As a maths text book, in an absolute sense this is quite good; I like it well enough. As a textbook for standard level maths, however, it is hopeless.
Before we begin, let's try and get an idea of your typical standard level maths student - we'll try to capture something of their essence, if you will. In Australia, given that they chose to do IB, it is likely they will be of above-average intelligence and also be more interested in academic pursuits than a typical non-IB student.
Given, however, that they chose to do standard level (henceforth abbreviated as SL), the vast majority of them will be doing maths for one of two reasons: because it's a prerequisite for a ton of stuff at university or because it's a requirement of the IB. Some of them may enjoy maths in a mild sort of way, but it is highly unlikely that any of them will really love it. The SL maths student is a student who is unlikely to be willing to go to great lengths to understand maths. This is a student who is here simply to get a 7, and if that is not possible, to get the next best possible mark.
This textbook is completely and totally unmatched to this type of student. It uses language that is far above and beyond what is used in class and in exams. The theory sections continually make leaps of logic that are far too large. They skip too many steps, which means you (or I, at least), really have to think hard to understand things that are really not that difficult. There are not nearly enough easier exercises that simply drill drill drill; there are far too many difficult questions which tend to discourage rather than aid. The misleadingly-named 'Paper 1- and 2-style questions' are not at all in the style of papers 1 and 2; they are at least an entire degree of magnitude more difficult.

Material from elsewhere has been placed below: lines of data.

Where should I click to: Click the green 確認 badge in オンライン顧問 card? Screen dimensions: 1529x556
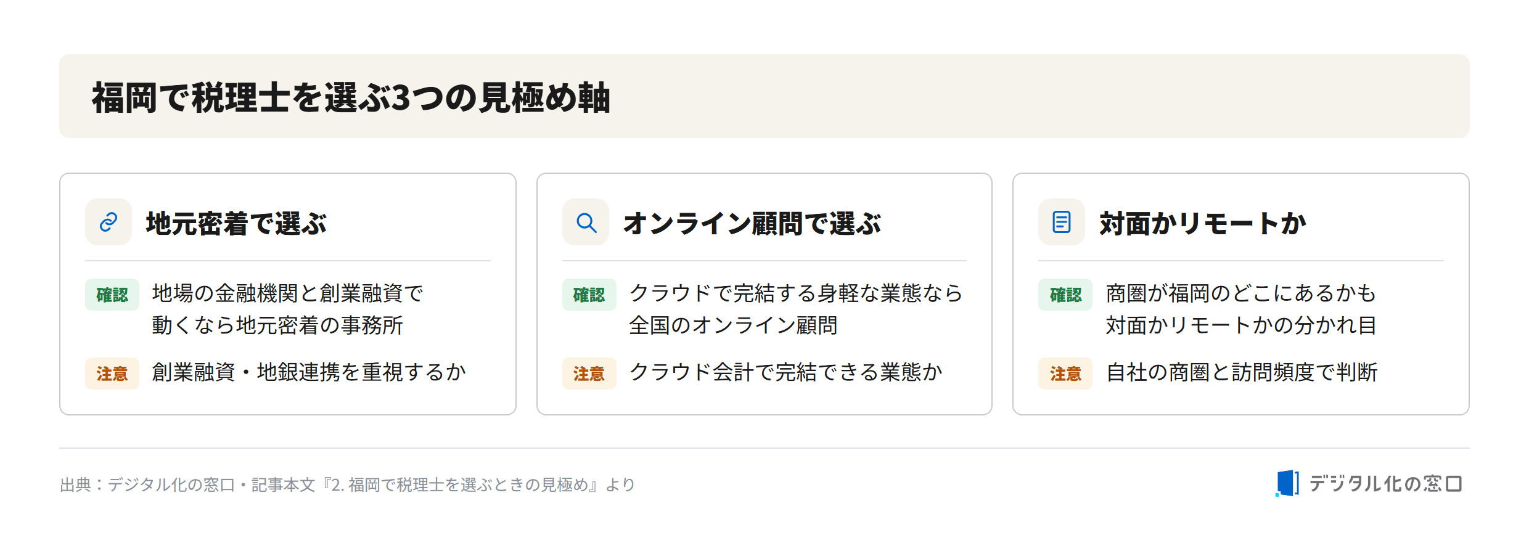[x=589, y=295]
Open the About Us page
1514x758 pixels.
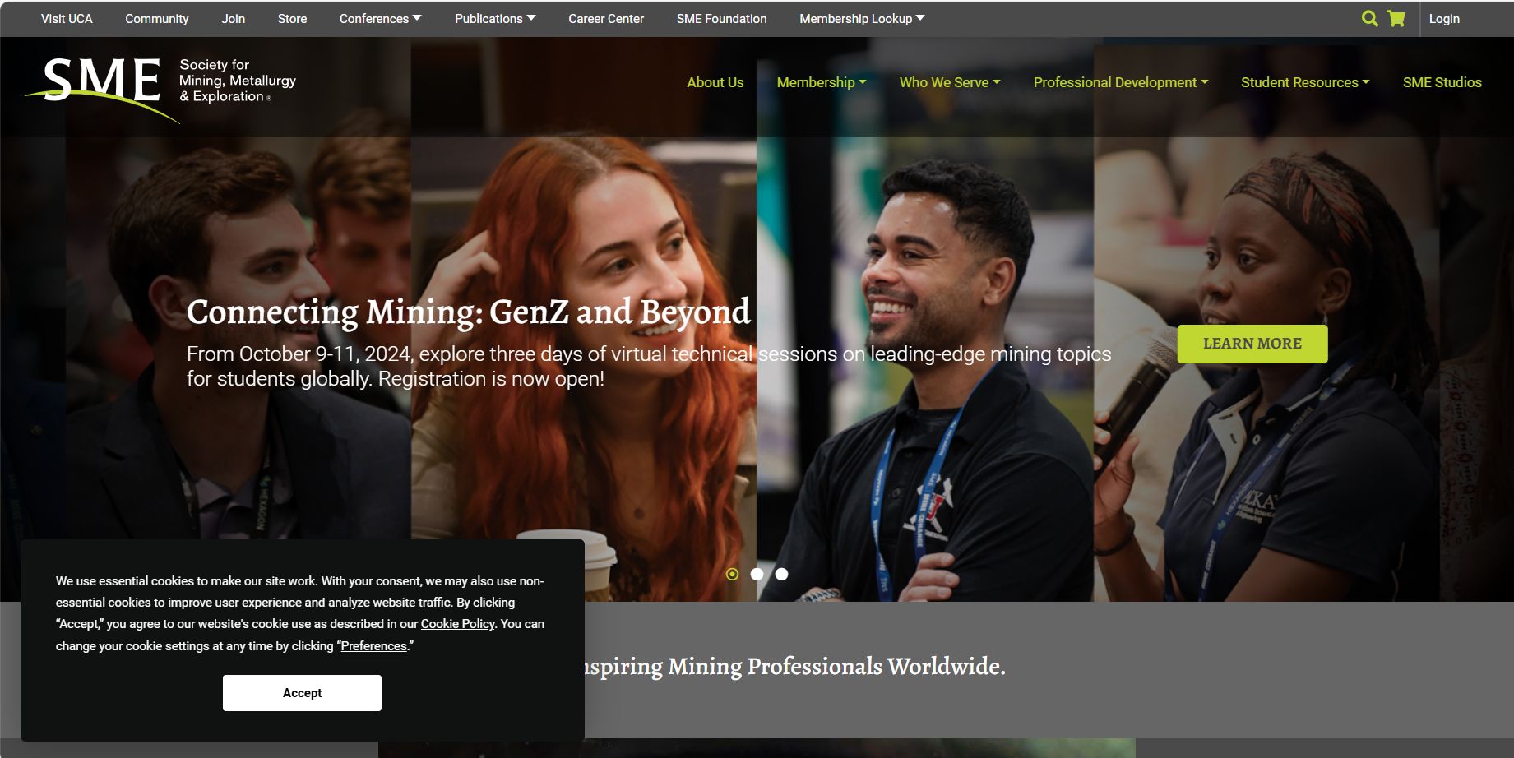click(x=715, y=82)
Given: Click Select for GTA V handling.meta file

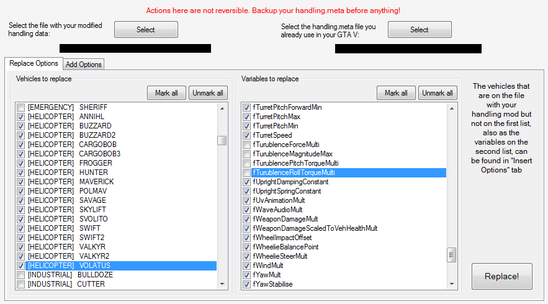Looking at the screenshot, I should pos(420,29).
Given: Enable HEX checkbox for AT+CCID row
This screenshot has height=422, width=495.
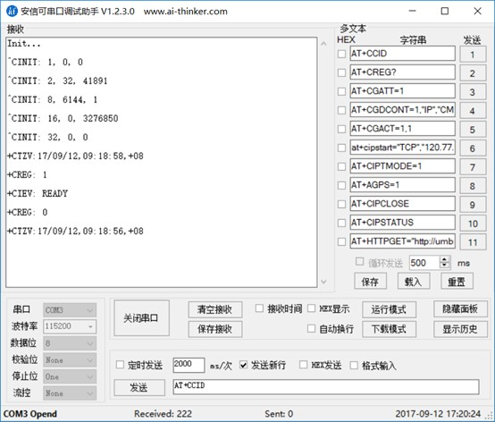Looking at the screenshot, I should click(x=341, y=54).
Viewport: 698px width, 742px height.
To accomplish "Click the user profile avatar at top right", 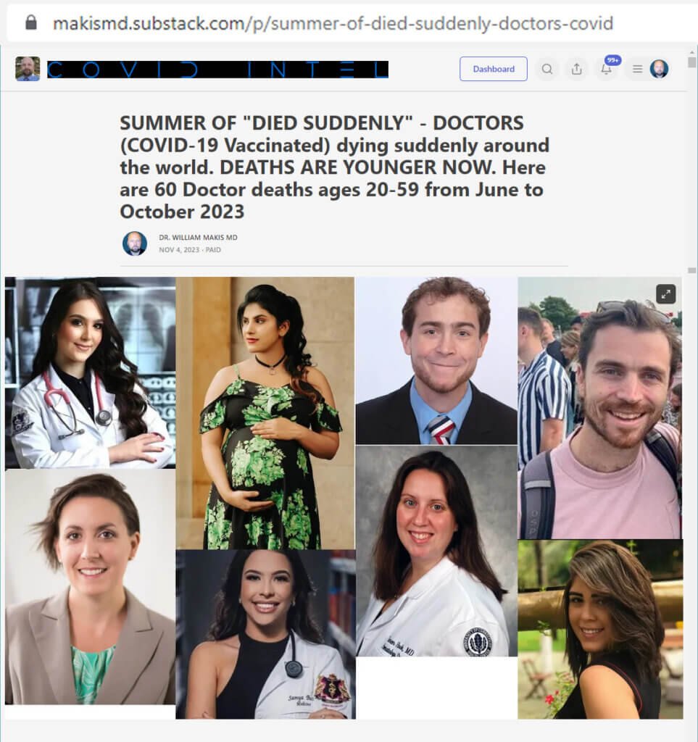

Your average SL maths student is going to be discouraged from maths for the rest of their lives by a textbook like this. The average SL maths student needs to be coaxed into liking maths; they need to be warmly ushered to the good bits and sheltered just a little from the bad bits. These are students who have the potential to be good at maths; they will never be geniuses (genii?) but they could be engineers, scientists, statisticians. Through maths, they could be capable of making a contribution to something, of making something more. This textbook may have been single-handedly responsible for the destruction of many careers before they even had a chance to take off.
To give an indication of the standard of this book, I did SL maths and found it easy. But I find this textbook hard to very hard to understand. Assuming that a student's skill at maths is roughly proportional to a student's ability to understand maths textbooks (a good enough approximation for our purposes, I believe), if we assume that the average SL maths student would find the subject moderately challenging, that means that the average SL maths student is going to find this textbook extremely difficult to almost impossible to understand.
However, it would be unfair to blame everything on the textbook (this is where I start to rant about things unrelated to books): our education system SUCKS BALLS IN A MAJOR WAY. I don't think it's unreasonable to expect maths students of ages 16-18 to follow the theory sections of books such as these, but the truth is that we can't because they don't teach us to do it. Right through primary school and secondary school right up to probably second or third year university (I'm guessing) we are spoon-fed maths, and to a slightly lesser extent the physical and chemical sciences. The teacher stands at the whiteboard and writes on it; we copy down notes in our exercise books like happy little drones. There is not nearly enough emphasis on teaching us to think for ourselves, to reason things out systematically and logically; instead, we are shown formulas and told to plug numbers into the gaps. Today I worked out how the chain rule works. It was good for me. I felt like my brain was breaking into new territory, forging new neural pathways that will make working out what makes the next formula tick an easier task. But I'm nineteen! My brain is practically calcified by now. Imagine how much more I - we - would be able to do if we began doing this sort of thing at age five, when we started school. How much more innovative the world could be!
But I know it's much easier to tear something down than to suggest a workable alternative, and goodness knows I don't know how else it can be done with any degree of practicality and efficiency.